2. The method of claim 1 which includes the further step of:
masking said second chucks while said containers travel through said spraying apparatus to prevent overspray of said organic polymeric material onto said second chucks.
3. The method of claim 1 which includes the further step of:
rotating said containers about their vertical axis during movement through said pre-heating zone.
4. The method of claim 1 which includes the further step of:
rotating said containers about their vertical axis during travel through said powder-spraying apparatus.
5. The method of claim 1 which includes the further step of:
rotating said containers about their vertical axis during the curing of said sprayed-on organic polymeric material.

This invention generally relates to a process for coating articles with a sprayed-on organic polymeric material in a powdered form. More particularly, this invention relates to such a process in which the articles are pre-heated before being coated. Specifically, this invention relates to such a process wherein the pre-heated articles are transferred to a cool conveying mechanism after being pre-heated to reduce the coating of the conveying mechanism with the material being sprayed on the article.
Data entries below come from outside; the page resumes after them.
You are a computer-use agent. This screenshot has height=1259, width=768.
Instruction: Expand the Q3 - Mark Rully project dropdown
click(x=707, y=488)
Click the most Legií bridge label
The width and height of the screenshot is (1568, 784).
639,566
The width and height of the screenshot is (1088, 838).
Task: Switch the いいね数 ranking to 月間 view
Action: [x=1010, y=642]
The technique of spraying organic polymeric material in a powdered form onto articles to thereby coat the articles is known in the art. Also known is pre-heating the article prior to spraying and heating the article after spraying to cure the material so applied. Glass containers in particular may be so coated to provide a fragment-retentive coating on the container in the event of breakage of the container. However, a recurring problem in so coating glass containers has been that of material build-up on chucks which carry the glass containers through the process. This results because the chucks become heated during the pre-heat procedure and any oversprayed material during the spray process melts on the hot chucks, thus tending to coat them. Within a rather short period of time, the chucks are so badly coated that their operation is impaired, and the process must be shut down for cleaning. We have found that glass containers may be preheated while being carried by one set of chucks and then transferred to a second set of cool chucks for transport through the spray apparatus. We can do this without losing alignment of the containers and without significant loss of pre-heat temperature. Any powder-sprayed material which does reach the cold chuck does not melt or adhere thereon, and may later be removed by any suitable means. This procedure significantly extends the time period between process shutdowns for cleaning purposes.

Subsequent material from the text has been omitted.